**EXERCISE 1**
Number the lines of the records, starting at the line that contains "This screenshot has height=521, width=927." and ending after the line that contains "Instruction: Switch off One Hit Kill", and omit any blank lines.

**DOCUMENT TEXT**
* * * * * * *

So, there are a few tutorials around about how to make a basket
setting. That’s a fine thing, and a fine thing to know, too. What
you really need to know isn’t that at all, though. What you really
need to know is “How settings are made and why they are made that
way.” That is how you learn and know how to make art, instead of
making the one setting you know how to make over and over again. That
is knowlege that’s absorbed, not learned from tutorials. People here
have talked about the value of classical training - that IS the
value of classical training, and why there’s no argument.

And that whole concept applies to the whole field of goldsmithing.
“In order to make ingots for the rolling mill you need an ingot mold
and a crucible.” Well, no. I make ingots every couple of days, and I
use my ingot molds once a year… The background that we learn
in the beginning isn’t “How To”, it’s just an inkling of how things
are done. It can’t be stressed enough that if somebody says, “My
instructor says this is how to do it, so that’s how I do it.” they
are a monkey. Goldsmithing is about principles, not rote learning:
This is how settings are made, and why.

This the nature of gold, and it can handle this but it can’t handle
that. We need to make it this way because of the need for XYZ. On
and on. Bottom line: don’t take it literally, be a jeweler.

* * * * * * *

**EXERCISE 2**
According to the goldsmithing text, how often does the writer use ingot molds?

**EXCERPTED RECORDS**

* * * * * * *

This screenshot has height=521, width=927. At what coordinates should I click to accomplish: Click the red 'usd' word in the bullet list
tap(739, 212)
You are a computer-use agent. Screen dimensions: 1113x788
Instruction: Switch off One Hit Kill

* * * * * * *

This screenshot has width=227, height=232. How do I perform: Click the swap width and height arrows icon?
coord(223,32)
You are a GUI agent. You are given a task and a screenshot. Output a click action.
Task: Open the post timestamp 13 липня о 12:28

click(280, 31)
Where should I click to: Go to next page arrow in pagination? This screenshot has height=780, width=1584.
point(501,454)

* * * * * * *

**FULL ANSWER 1**
1. This screenshot has height=521, width=927. At what coordinates should I click to accomplish: Click the red 'usd' word in the bullet list
2. tap(739, 212)
3. You are a computer-use agent. Screen dimensions: 1113x788
4. Instruction: Switch off One Hit Kill

**FULL ANSWER 2**
The writer uses ingot molds once a year.